1989 film by David Irving

C.H.U.D. II: Bud the C.H.U.D. is a 1989 zombie comedy film, It is sequel to C.H.U.D. (1984), directed by David Irving, written by M. Kane Jeeves and stars Brian Robbins, Tricia Leigh Fisher, Bianca Jagger, and Gerrit Graham in the title role.

==Plot==
At the start of the film, the US Government has ordered a branch of the US Military to discontinue tests concerning "the C.H.U.D. project," which is built around the idea that enzymes taken from the sewer dwelling creatures from C.H.U.D. can make hyper-effective killing machines in the army. Bud Oliver, the last specimen of the experiment, who has come to be known as "Bud the C.H.U.D.," is hidden away in a Centers for Disease Control office in a small American town, from which a trio of bungling teenagers steal him, and accidentally reawaken him in doing so. Bud escapes and begins to forge an army of C.H.U.D.s.

==Production==
It is a loose sequel to C.H.U.D., mostly in name though the ties do carry on into dialogue and plot. As in the first film, C.H.U.D. stands for "Cannibalistic Humanoid Underground Dweller", but the alternative acronym (Contamination Hazard Urban Disposal) is not carried over.

The film was written by Ed Naha, who had previously written Honey, I Shrunk the Kids, under the pseudonym M Kane Jeeves, similar to the pseudonym Mahatma Kane Jeeves used by W. C. Fields.

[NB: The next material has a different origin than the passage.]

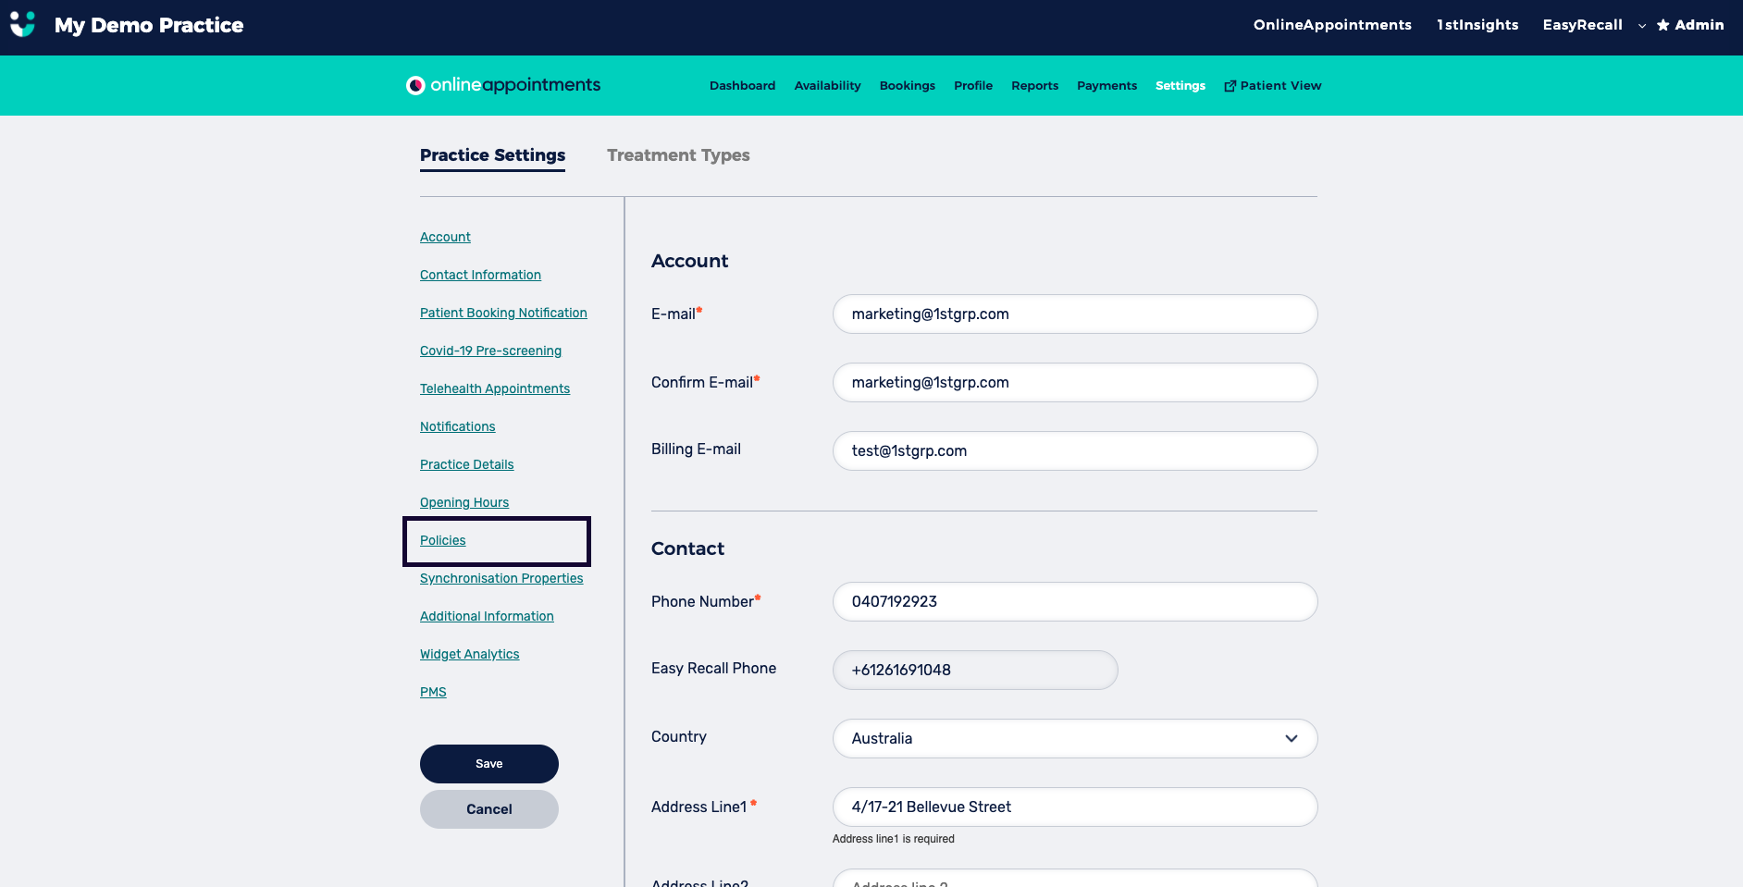Click the Admin star icon
Image resolution: width=1743 pixels, height=887 pixels.
point(1663,25)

Director David Irving shot three versions: one highlighting the comedy, one emphasizing the horror, and a less gory version for TV, and would decide on the balance of horror to comedy during editing.

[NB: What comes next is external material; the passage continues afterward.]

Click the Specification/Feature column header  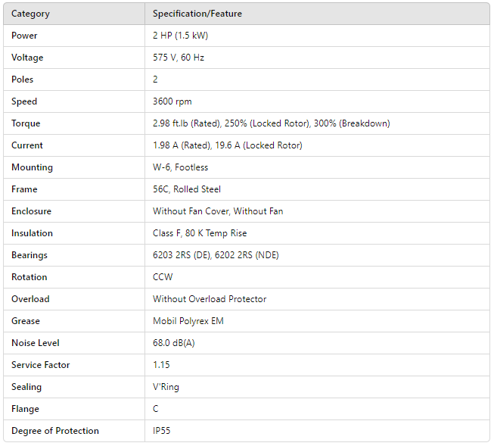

Much of the soundtrack was written and performed by New Wave band Wall Of Voodoo with their second lineup featuring Andy Prieboy on vocals.
==Release==
Originally intended for a theatrical release, the movie was released on VHS and laserdisc by Vestron Video on September 27, 1989.

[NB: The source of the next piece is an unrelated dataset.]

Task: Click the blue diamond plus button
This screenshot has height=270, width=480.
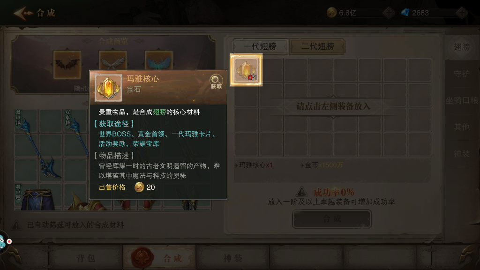Action: 462,13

In 2003, a DVD was released in the United Kingdom. In the U.S., the film is currently available on DVD from Lionsgate as part of an 8 horror movie DVD set. The film screened in June 2009 as Video on Demand at FEARnet. A Blu-ray release was released on November 22, 2016 by Lionsgate as part of their Vestron Video Collector's Series line.